** Opening Data provided block **
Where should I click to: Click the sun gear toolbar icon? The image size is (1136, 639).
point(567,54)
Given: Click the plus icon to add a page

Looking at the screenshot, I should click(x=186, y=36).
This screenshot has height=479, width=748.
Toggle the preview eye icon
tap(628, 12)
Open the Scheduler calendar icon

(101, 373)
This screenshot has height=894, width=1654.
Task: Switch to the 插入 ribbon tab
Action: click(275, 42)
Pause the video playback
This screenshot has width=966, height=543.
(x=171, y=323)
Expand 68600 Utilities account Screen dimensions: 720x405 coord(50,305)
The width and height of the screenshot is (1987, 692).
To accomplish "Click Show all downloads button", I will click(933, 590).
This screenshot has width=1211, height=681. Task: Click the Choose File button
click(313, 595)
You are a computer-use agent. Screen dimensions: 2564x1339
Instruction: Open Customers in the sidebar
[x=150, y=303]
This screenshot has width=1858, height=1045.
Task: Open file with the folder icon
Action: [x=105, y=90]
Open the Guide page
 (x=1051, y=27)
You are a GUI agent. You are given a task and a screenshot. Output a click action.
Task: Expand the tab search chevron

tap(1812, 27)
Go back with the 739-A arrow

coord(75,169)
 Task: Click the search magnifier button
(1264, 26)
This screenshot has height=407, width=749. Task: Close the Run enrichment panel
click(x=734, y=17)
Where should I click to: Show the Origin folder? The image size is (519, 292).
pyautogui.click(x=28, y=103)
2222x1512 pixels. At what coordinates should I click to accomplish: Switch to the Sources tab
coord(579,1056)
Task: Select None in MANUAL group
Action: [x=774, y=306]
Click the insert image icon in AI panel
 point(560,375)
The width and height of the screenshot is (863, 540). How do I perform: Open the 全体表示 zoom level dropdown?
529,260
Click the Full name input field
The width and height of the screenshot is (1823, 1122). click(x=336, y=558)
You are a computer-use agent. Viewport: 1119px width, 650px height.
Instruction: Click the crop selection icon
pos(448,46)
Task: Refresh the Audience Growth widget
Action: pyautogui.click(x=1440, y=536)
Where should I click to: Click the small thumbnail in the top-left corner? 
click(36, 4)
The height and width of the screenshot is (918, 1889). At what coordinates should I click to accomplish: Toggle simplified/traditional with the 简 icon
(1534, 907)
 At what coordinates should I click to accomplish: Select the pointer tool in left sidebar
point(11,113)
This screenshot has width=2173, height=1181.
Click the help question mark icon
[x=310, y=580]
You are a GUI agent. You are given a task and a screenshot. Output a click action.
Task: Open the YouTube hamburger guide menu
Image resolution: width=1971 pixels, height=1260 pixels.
** Closing Data provided block **
Assigned task: Each entry needs to be copied out exactly as written.

Task response:
Where should I click to: Click the sun gear toolbar icon? The image size is (1136, 639).
point(567,54)
Given: Click the plus icon to add a page

Looking at the screenshot, I should click(x=186, y=36).
This screenshot has height=479, width=748.
Toggle the preview eye icon
tap(628, 12)
Open the Scheduler calendar icon

(101, 373)
This screenshot has height=894, width=1654.
Task: Switch to the 插入 ribbon tab
Action: click(275, 42)
Pause the video playback
This screenshot has width=966, height=543.
(x=171, y=323)
Expand 68600 Utilities account Screen dimensions: 720x405 coord(50,305)
The width and height of the screenshot is (1987, 692).
To accomplish "Click Show all downloads button", I will click(933, 590).
This screenshot has width=1211, height=681. Task: Click the Choose File button
click(313, 595)
You are a computer-use agent. Screen dimensions: 2564x1339
Instruction: Open Customers in the sidebar
[x=150, y=303]
This screenshot has width=1858, height=1045.
Task: Open file with the folder icon
Action: [x=105, y=90]
Open the Guide page
 (x=1051, y=27)
You are a GUI agent. You are given a task and a screenshot. Output a click action.
Task: Expand the tab search chevron

tap(1812, 27)
Go back with the 739-A arrow

coord(75,169)
 Task: Click the search magnifier button
(1264, 26)
This screenshot has height=407, width=749. Task: Close the Run enrichment panel
click(x=734, y=17)
Where should I click to: Show the Origin folder? The image size is (519, 292).
pyautogui.click(x=28, y=103)
2222x1512 pixels. At what coordinates should I click to accomplish: Switch to the Sources tab
coord(579,1056)
Task: Select None in MANUAL group
Action: [x=774, y=306]
Click the insert image icon in AI panel
 point(560,375)
The width and height of the screenshot is (863, 540). How do I perform: Open the 全体表示 zoom level dropdown?
529,260
Click the Full name input field
The width and height of the screenshot is (1823, 1122). click(x=336, y=558)
You are a computer-use agent. Viewport: 1119px width, 650px height.
Instruction: Click the crop selection icon
pos(448,46)
Task: Refresh the Audience Growth widget
Action: pyautogui.click(x=1440, y=536)
Where should I click to: Click the small thumbnail in the top-left corner? 
click(36, 4)
The height and width of the screenshot is (918, 1889). At what coordinates should I click to accomplish: Toggle simplified/traditional with the 简 icon
(1534, 907)
 At what coordinates should I click to accomplish: Select the pointer tool in left sidebar
point(11,113)
This screenshot has width=2173, height=1181.
Click the help question mark icon
[x=310, y=580]
You are a GUI agent. You are given a task and a screenshot. Output a click action.
Task: Open the YouTube hamburger guide menu
Image resolution: width=1971 pixels, height=1260 pixels.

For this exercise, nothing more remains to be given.